_WORK ORDER_: Extract only the lines from the start of the entries below to the line with "Task: Select the 中国电信 row label", inclusive; omit every picture.

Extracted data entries
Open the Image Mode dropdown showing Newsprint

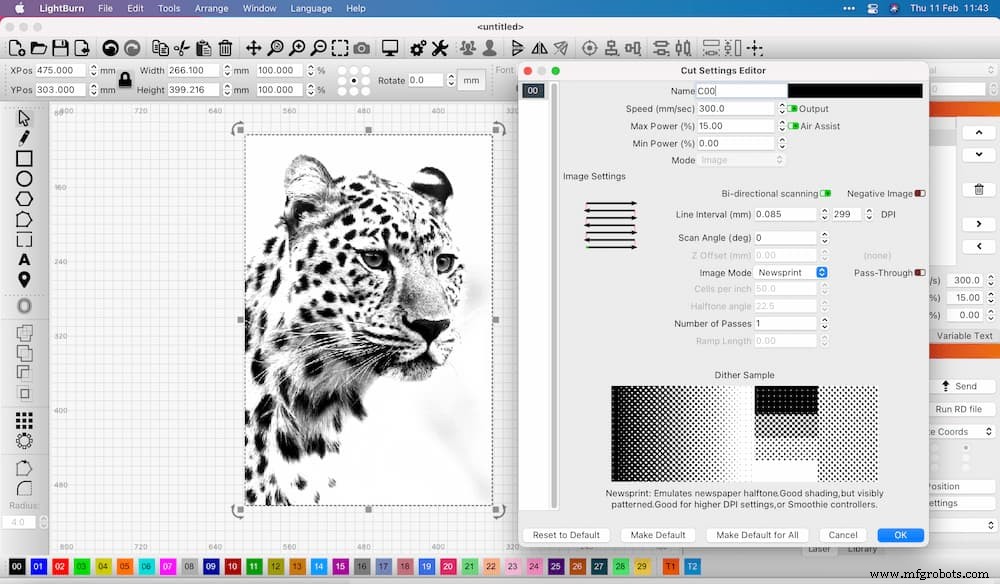(x=790, y=272)
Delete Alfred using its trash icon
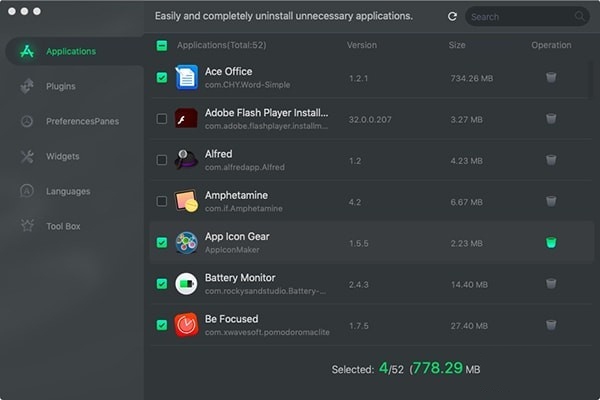Image resolution: width=600 pixels, height=400 pixels. coord(551,160)
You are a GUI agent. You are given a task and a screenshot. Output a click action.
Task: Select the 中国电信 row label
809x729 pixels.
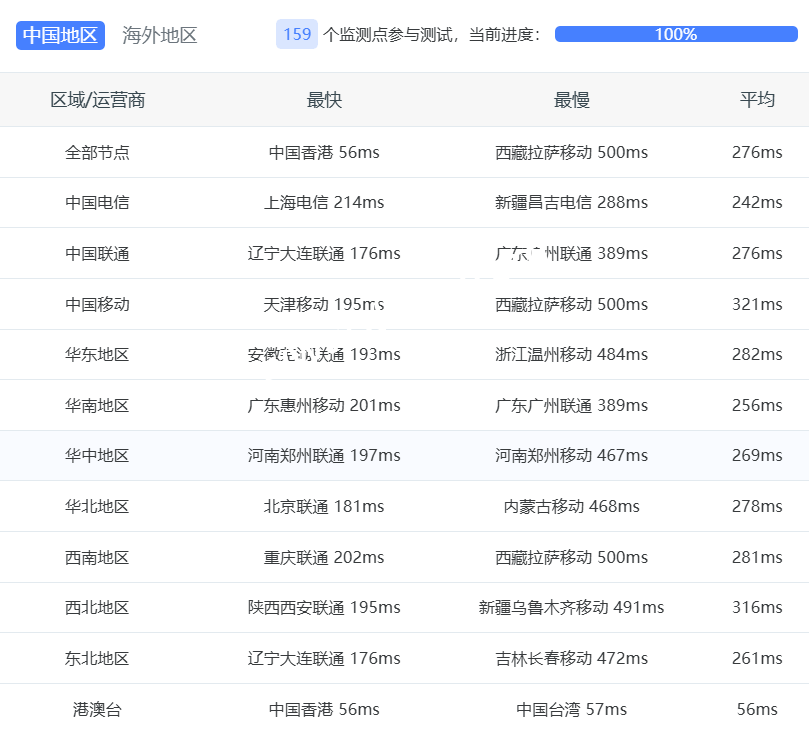click(98, 203)
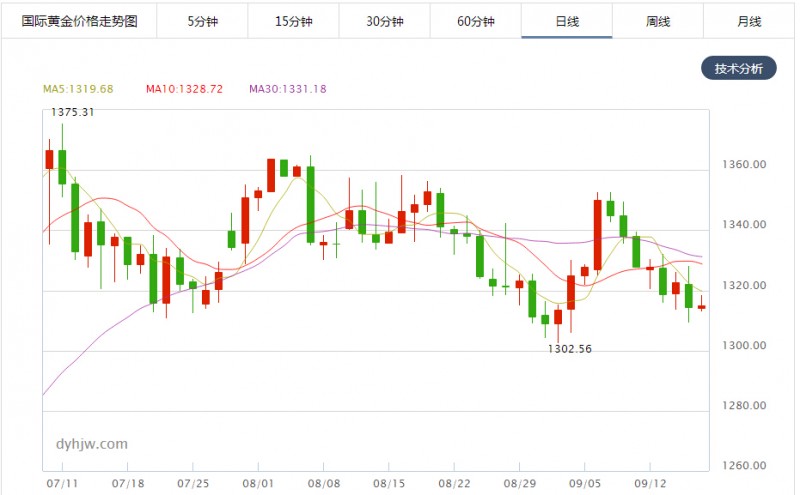Screen dimensions: 800x495
Task: Open the 30分钟 timeframe tab
Action: pyautogui.click(x=385, y=21)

_EXERCISE OUTPUT_:
Open the Image Mode dropdown showing Newsprint

(x=790, y=272)
Delete Alfred using its trash icon
Image resolution: width=600 pixels, height=400 pixels. coord(551,160)
You are a GUI agent. You are given a task and a screenshot. Output a click action.
Task: Select the 中国电信 row label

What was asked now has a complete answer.